In a statement Dec. 13, Cardinal Vincent Nichols of Westminster noted that the recent political climate had been “toxic, dominated by blame.”
“We have to put that behind us, look each other in the eye and see the good in the other,” the cardinal said. “As we approach Christmas, it is the birth of Christ, the embodiment of God’s goodness, that we celebrate. It is that streak of goodness written in every person that we have to see and rediscover. Concentrating on the good in every person is the fresh start we should seek.”
The election was the third in five years and was called by Johnson after rival parties refused to support his bill to deliver Brexit and take the U.K. out of the European Union following the referendum of 2016.
With the campaign slogan “Get Brexit Done,” his message resonated particularly in working-class Labour strongholds, with many voters abandoning traditional left-wing loyalties to vote for him.
Labour had sought a second referendum on Brexit while the Liberal Democrats had explicitly promised to halt the process.
In a Dec. 13 address, Johnson described his victory as a “political earthquake” that had given him the mandate he needed to push Brexit through without relying on help from any political rivals.
He told the electorate: “You may intend to return to Labour next time round, and if that is the case, I am humbled that you have put your trust in me, and I will never take your support for granted.”

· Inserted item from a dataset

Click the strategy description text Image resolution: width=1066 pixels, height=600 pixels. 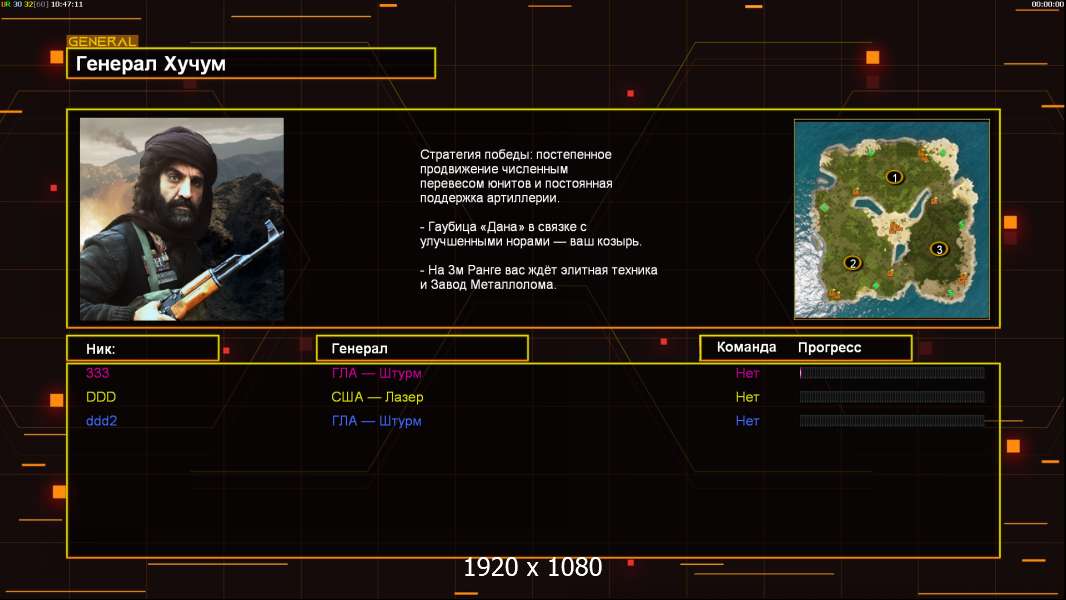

The Liberal Democratic Party also deselected one of its candidates, Robert Flello, a Catholic opposed to same-sex marriage and abortion, because of his “values”. Flello announced on his website Dec. 11 that he is suing the Liberal Democrats for religious discrimination.
The Conservative Party was silent about abortion in its election manifesto, yet it promised to act against the persecution of Christians overseas.
Following the publication of the manifestos, the bishops of England, Wales and Scotland put the right to life at the top of a list of issues they wanted Catholics to raise with candidates.